● PROBLEM SET:
1) Translate this sentence from the LouFest excerpt into Spanish: "The 2013 LouFest Music Festival was held on September 7–8."
2) In the LouFest excerpt, condense the paragraph beginning "Note: Kelis and Holychild" into a shorter sentence that keeps its main facts.
3) Repeat the part of the LouFest excerpt that opens with the words containing "Sunday: OutKast, Grouplove, Matt" and closes with "on September 7–8.".

● DOCUMENT EXCERPT:
The lineup was officially released on May 15.

Saturday:
Hozier, Ludacris, Brandon Flowers, Nate Ruess, Blue October, Albert Hammond Jr., Nico & Vinz, Robert DeLong, Milo Greene, Knox Hamilton, Jessica Hernandez & the Deltas, Colony House, Brave Baby, The Black Cadillacs, Coin, Clockwork, KOA

Sunday:
The Avett Brothers, Young the Giant, Billy Idol, Umphrey's McGee, Lord Huron, JJ Grey & Mofro, Pokey Lafarge, Misterwives, Delta Rae, Strand of Oaks, The Suffers, Walking Shapes, All Them Witches, The Bros. Landreth, Hembree, American Wrestlers, Earl Burrows

== 2014 LouFest Music Festival ==
The 2014 LouFest Music Festival was held on September 6–7 with a lineup that included the following:

Saturday: Arctic Monkeys, Cake, The 1975, Future Islands, Yo La Tengo, Washed Out, RAC, Blackberry Smoke, Delta Spirit, San Fermin, Those Darlins, Falls, Skaters, Roadkill Ghost Choir, Black Pistol Fire, Alanna Royale, Kins, The Jane Shermans, Colin Lake, Big Brother Thunder and the Master Blasters

Sunday: OutKast, Grouplove, Matt and Kim, Portugal. The Man, Trombone Shorty and Orleans Avenue, Cherub, Vintage Trouble, Lettuce, Moon Taxi, Empires, Young & Sick, The Districts, Kopecky Family Band, Glass Animals, AJR, UME, Old Salt Union, Marc Scibilia, Dylan McDonald & the Avians, Pretty Little Empire

Note: Kelis and Holychild were originally scheduled to perform but were later replaced by Yo La Tengo and UME

== 2013 LouFest Music Festival ==
The 2013 LouFest Music Festival was held on September 7–8.

● Collected data entries:
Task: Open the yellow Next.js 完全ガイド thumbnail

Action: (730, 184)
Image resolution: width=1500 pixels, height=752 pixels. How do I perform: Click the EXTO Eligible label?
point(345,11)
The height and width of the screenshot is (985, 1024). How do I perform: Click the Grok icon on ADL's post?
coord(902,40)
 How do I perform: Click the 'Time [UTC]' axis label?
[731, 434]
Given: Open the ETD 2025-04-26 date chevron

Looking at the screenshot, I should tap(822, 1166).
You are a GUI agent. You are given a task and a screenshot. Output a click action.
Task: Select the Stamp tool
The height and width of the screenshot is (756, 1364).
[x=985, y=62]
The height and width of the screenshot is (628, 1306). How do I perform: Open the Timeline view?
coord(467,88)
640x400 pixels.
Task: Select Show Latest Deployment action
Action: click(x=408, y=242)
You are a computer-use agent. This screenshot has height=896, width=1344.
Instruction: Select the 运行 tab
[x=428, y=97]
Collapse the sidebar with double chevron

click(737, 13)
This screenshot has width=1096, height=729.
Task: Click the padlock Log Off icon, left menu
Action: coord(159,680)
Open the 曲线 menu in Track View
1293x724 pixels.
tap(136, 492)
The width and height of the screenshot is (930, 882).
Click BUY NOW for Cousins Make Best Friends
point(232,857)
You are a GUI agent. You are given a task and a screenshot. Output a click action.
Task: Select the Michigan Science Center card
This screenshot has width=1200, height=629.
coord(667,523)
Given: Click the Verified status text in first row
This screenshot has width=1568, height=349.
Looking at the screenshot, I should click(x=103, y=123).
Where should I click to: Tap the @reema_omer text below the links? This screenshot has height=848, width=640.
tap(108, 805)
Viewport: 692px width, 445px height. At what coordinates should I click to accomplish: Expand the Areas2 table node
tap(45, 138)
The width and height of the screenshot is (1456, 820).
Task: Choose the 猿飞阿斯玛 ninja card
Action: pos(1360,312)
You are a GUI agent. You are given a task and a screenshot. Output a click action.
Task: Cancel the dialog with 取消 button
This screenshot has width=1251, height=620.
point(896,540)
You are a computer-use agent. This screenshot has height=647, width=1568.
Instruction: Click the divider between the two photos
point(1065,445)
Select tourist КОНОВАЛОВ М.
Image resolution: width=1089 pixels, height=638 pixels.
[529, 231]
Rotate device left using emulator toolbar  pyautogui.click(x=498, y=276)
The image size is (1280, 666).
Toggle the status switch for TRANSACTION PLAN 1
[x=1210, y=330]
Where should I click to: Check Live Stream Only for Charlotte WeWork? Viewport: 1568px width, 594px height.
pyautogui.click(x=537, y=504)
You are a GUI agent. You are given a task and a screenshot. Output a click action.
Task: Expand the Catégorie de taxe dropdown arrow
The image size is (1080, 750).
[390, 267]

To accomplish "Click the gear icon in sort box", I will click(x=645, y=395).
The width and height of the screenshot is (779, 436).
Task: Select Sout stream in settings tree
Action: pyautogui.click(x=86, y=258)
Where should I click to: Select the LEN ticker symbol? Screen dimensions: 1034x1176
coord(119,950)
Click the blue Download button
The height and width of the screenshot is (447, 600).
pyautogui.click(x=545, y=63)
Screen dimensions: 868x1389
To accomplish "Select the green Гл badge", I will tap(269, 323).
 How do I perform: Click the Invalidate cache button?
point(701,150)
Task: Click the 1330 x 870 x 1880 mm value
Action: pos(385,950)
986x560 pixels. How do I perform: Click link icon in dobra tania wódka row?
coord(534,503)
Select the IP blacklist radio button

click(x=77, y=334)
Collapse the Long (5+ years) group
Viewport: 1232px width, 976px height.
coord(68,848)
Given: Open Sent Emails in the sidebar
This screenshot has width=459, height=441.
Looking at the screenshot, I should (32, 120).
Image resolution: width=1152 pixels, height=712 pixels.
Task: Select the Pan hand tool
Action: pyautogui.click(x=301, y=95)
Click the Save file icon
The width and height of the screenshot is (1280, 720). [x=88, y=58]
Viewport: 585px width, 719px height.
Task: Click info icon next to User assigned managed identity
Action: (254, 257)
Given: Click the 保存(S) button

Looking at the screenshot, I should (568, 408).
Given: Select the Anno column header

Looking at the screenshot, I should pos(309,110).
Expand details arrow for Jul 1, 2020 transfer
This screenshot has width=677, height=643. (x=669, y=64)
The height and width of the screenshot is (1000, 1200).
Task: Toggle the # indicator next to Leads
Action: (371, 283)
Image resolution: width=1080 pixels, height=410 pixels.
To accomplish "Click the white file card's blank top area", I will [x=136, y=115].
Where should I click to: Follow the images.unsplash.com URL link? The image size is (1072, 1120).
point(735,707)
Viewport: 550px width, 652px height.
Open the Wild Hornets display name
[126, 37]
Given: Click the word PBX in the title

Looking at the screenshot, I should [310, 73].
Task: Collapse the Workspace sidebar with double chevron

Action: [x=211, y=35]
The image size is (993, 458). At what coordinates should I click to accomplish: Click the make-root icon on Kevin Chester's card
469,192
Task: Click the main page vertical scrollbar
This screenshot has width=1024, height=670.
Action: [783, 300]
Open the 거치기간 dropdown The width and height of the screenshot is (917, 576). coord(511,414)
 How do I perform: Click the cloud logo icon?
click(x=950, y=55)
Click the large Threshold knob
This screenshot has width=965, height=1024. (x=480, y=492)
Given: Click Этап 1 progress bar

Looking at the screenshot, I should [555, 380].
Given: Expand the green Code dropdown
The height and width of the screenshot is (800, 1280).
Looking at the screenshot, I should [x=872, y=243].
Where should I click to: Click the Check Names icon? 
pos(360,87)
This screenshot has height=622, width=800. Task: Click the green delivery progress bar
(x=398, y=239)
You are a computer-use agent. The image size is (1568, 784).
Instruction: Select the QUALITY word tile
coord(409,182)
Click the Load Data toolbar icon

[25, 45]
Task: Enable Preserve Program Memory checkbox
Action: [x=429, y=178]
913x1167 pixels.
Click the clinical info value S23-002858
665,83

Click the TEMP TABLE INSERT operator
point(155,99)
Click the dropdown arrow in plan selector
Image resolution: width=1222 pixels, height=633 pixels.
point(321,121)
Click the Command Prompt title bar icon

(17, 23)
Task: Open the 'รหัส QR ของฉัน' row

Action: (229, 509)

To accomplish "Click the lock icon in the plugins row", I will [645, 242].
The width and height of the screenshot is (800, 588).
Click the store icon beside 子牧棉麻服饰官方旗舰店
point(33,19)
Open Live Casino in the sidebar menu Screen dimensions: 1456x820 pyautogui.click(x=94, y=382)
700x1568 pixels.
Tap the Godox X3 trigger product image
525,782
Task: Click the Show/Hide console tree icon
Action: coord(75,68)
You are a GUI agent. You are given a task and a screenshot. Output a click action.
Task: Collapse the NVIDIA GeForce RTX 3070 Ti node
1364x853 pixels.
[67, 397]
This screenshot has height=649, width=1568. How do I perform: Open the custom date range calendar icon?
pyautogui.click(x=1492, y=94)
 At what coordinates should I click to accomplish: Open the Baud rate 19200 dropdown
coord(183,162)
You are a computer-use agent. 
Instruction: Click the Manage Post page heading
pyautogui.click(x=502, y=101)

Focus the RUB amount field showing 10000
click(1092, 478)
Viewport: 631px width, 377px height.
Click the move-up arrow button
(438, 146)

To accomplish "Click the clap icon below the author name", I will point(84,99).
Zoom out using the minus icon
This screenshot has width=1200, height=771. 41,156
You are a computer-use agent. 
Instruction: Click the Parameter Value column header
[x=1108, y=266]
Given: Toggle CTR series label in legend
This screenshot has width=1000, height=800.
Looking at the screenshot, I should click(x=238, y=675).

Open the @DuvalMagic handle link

● ACTIVITY ANSWERS:
1) El Festival de Música LouFest de 2013 se celebró del 7 al 8 de septiembre.

2) Kelis and Holychild, originally scheduled, were replaced by Yo La Tengo and UME.

3)
Sunday: OutKast, Grouplove, Matt and Kim, Portugal. The Man, Trombone Shorty and Orleans Avenue, Cherub, Vintage Trouble, Lettuce, Moon Taxi, Empires, Young & Sick, The Districts, Kopecky Family Band, Glass Animals, AJR, UME, Old Salt Union, Marc Scibilia, Dylan McDonald & the Avians, Pretty Little Empire

Note: Kelis and Holychild were originally scheduled to perform but were later replaced by Yo La Tengo and UME

== 2013 LouFest Music Festival ==
The 2013 LouFest Music Festival was held on September 7–8.